- Task objective
Among the entries that follow, find every line with the word "Twitter" and list it.

======== The data ========

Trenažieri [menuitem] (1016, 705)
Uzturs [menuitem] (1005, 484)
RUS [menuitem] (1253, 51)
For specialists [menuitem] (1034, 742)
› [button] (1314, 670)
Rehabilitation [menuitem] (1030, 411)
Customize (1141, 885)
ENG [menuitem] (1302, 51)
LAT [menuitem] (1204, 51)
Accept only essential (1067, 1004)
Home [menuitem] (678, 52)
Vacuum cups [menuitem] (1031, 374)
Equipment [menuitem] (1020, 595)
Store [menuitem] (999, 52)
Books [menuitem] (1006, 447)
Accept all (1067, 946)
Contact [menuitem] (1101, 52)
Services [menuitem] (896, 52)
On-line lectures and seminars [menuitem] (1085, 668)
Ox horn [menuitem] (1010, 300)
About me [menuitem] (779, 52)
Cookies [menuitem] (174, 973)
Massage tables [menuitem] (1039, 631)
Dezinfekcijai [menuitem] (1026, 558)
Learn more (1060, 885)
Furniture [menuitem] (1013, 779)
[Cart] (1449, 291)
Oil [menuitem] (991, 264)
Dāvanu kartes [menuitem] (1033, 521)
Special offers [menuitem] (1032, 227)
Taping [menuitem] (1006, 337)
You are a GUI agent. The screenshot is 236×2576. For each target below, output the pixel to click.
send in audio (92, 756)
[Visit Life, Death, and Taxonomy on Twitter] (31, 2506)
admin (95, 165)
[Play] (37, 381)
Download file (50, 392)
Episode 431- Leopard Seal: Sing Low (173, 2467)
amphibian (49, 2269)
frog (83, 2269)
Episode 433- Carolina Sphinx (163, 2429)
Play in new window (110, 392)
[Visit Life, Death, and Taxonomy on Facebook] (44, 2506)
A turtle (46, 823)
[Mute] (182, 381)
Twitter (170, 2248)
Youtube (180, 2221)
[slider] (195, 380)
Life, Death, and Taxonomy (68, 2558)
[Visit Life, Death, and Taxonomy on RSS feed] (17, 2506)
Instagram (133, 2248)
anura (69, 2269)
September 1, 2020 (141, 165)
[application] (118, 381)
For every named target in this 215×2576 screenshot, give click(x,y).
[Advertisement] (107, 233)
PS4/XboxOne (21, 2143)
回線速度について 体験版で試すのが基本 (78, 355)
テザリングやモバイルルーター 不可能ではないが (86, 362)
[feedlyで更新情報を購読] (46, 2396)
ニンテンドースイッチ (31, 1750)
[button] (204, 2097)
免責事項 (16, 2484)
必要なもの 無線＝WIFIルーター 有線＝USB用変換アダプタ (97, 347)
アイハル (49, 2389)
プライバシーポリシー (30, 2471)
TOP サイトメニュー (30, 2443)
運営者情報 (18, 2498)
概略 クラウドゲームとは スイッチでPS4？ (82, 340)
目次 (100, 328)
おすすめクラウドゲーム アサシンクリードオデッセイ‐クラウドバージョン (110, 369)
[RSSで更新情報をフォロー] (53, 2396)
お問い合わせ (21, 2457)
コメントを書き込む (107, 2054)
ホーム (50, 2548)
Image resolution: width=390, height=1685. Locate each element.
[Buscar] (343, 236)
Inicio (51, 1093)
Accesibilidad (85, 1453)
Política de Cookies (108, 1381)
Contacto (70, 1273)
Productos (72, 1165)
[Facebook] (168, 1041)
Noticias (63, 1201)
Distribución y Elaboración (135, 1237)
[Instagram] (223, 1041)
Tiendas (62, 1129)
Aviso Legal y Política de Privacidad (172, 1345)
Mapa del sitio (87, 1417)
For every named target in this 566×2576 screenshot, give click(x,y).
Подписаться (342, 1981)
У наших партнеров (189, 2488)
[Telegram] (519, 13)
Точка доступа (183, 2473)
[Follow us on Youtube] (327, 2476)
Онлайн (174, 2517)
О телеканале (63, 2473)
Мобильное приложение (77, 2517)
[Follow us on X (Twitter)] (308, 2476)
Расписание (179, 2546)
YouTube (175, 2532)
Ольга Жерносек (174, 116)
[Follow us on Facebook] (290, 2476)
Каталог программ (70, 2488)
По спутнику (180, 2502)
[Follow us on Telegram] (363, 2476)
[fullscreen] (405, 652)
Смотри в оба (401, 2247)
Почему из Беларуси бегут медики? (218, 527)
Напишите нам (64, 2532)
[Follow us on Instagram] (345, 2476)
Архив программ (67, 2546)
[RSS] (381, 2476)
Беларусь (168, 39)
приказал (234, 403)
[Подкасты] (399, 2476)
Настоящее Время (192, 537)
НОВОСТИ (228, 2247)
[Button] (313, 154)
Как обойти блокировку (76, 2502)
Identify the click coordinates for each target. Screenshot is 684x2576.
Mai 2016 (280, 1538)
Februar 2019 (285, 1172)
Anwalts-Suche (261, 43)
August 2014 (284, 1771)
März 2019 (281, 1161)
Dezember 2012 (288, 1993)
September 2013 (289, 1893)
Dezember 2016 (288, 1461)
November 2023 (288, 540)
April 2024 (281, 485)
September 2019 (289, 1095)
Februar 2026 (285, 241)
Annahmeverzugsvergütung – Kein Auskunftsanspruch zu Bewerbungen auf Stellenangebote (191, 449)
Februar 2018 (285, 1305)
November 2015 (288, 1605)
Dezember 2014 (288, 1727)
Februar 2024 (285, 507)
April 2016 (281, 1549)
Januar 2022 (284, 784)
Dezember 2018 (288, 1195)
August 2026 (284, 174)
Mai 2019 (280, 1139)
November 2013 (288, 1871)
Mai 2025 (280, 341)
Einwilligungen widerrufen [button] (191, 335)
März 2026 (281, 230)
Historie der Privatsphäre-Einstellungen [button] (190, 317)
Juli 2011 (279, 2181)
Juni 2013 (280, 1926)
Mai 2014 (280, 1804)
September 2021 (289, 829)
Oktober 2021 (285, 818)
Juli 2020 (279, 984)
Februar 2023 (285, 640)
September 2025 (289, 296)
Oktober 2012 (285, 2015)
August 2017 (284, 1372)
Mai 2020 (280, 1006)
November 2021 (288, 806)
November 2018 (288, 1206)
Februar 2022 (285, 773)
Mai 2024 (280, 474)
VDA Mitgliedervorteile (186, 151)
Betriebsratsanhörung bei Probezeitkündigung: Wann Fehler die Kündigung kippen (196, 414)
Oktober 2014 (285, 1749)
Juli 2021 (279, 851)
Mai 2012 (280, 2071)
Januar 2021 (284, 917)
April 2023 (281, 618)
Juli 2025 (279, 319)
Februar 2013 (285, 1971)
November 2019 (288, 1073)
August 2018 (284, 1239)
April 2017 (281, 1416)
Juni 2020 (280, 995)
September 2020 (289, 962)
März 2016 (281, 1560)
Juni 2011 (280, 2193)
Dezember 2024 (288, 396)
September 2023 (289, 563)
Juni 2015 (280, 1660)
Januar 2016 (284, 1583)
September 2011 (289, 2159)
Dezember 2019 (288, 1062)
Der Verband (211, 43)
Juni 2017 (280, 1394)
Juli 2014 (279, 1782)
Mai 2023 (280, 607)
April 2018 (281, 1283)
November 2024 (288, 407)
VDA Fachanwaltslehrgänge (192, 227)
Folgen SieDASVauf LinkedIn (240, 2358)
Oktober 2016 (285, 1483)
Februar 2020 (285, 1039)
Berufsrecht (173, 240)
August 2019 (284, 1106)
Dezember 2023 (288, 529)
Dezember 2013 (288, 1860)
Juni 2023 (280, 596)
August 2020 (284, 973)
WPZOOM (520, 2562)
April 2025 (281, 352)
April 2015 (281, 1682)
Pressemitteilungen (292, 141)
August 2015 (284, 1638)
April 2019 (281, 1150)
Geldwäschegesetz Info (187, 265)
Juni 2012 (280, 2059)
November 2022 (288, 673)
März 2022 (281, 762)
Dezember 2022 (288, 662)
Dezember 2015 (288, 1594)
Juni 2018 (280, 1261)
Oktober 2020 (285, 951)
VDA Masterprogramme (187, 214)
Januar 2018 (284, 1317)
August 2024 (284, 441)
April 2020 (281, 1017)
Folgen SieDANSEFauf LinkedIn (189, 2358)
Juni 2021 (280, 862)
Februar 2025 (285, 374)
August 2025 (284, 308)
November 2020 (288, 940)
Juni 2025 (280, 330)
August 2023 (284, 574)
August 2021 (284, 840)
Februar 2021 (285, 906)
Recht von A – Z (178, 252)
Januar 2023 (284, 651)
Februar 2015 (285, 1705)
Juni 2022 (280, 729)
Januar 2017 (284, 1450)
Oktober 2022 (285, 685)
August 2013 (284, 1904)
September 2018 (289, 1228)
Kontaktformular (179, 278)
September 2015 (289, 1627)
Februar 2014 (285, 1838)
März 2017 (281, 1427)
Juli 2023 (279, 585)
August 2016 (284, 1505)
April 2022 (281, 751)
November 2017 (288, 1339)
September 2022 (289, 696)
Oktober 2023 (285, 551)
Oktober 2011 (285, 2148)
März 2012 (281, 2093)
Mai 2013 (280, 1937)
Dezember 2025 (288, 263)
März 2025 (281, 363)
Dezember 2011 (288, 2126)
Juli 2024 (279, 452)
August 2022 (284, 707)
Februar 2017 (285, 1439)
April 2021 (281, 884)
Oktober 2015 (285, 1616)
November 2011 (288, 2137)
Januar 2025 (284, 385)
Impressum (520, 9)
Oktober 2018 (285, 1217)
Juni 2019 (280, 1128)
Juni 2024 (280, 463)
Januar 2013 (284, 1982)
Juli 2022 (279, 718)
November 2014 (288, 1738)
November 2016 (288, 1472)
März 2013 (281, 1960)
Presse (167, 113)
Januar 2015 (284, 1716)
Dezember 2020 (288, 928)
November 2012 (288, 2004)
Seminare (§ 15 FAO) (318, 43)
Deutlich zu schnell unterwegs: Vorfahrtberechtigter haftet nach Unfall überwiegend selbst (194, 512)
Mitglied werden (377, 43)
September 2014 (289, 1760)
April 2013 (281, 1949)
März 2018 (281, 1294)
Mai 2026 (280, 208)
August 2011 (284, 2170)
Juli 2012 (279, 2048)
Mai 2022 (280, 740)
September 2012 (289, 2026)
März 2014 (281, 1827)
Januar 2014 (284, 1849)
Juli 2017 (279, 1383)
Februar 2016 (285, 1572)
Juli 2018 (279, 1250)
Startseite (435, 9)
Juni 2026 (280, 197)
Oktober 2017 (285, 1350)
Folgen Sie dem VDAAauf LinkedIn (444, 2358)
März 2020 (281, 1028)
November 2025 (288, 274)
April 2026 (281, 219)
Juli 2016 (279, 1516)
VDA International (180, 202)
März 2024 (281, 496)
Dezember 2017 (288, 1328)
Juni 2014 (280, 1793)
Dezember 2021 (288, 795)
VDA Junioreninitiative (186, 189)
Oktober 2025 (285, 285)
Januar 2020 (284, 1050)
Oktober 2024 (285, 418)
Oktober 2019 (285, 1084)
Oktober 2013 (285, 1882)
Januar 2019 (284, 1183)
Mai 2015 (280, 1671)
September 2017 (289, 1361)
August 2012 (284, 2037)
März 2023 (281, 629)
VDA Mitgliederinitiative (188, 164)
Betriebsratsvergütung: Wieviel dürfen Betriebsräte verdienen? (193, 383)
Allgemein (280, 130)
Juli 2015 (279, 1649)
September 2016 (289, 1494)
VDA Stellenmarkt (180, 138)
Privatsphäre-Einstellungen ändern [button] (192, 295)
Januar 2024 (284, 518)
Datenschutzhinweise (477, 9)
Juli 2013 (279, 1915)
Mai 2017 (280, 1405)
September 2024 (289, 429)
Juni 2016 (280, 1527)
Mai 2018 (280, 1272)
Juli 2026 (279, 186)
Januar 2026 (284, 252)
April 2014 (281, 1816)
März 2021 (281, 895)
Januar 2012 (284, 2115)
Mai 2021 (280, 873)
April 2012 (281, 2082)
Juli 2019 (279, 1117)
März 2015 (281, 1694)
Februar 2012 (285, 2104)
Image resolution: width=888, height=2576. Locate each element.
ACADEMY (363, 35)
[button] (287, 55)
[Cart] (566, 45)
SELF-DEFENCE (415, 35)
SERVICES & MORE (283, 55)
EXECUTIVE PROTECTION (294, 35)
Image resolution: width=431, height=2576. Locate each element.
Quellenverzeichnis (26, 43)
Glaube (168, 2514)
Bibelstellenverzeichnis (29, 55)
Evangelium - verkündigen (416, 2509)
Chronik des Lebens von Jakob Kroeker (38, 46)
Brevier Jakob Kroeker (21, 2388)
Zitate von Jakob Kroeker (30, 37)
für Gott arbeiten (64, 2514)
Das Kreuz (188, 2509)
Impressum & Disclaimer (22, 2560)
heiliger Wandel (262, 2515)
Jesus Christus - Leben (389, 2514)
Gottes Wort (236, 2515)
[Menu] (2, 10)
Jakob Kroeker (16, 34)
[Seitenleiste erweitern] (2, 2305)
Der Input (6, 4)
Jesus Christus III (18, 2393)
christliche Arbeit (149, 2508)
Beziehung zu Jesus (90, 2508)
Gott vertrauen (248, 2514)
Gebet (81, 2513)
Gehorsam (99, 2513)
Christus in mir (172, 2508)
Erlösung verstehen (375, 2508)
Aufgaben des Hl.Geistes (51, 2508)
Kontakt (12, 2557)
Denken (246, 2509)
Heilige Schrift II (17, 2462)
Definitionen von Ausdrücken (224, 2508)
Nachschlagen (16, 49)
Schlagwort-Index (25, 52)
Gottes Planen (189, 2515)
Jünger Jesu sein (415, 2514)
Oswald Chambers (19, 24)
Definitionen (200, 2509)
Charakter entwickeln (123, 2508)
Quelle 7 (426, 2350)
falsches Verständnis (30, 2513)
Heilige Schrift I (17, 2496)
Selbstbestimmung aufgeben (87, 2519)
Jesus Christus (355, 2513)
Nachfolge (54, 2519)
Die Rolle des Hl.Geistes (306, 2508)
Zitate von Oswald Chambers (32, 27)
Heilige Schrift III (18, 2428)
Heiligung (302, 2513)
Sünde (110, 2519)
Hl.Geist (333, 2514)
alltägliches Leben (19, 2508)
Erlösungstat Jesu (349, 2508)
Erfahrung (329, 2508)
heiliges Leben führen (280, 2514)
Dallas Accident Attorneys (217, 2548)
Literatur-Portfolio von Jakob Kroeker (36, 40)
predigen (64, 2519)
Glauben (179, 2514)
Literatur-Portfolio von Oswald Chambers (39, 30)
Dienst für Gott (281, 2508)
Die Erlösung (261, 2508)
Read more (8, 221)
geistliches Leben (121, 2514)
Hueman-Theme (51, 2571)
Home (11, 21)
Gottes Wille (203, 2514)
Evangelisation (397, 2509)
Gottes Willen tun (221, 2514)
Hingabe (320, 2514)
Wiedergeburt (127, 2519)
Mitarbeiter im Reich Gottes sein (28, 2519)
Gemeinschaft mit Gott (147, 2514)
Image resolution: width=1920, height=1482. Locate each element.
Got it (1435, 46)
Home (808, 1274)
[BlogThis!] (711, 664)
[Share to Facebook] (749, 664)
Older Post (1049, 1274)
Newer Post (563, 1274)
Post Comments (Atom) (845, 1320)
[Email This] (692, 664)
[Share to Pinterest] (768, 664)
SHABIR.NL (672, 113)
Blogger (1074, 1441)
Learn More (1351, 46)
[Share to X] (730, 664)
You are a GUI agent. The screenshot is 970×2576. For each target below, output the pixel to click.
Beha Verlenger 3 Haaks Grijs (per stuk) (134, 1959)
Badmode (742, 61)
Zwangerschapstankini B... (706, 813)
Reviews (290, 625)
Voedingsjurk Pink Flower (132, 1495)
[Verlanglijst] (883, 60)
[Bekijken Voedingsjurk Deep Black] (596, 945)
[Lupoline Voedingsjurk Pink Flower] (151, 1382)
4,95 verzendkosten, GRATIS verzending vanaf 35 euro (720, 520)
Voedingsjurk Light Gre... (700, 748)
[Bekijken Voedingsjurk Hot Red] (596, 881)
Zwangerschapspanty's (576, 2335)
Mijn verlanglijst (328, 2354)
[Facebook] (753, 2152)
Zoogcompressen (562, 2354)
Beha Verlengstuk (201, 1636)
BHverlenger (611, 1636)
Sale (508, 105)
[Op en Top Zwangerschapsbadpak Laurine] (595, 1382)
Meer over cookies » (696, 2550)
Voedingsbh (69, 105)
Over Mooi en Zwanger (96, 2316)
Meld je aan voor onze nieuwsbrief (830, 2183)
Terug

========

- Response to the task
[Visit Life, Death, and Taxonomy on Twitter] (31, 2506)
Twitter (170, 2248)
[Follow us on X (Twitter)] (308, 2476)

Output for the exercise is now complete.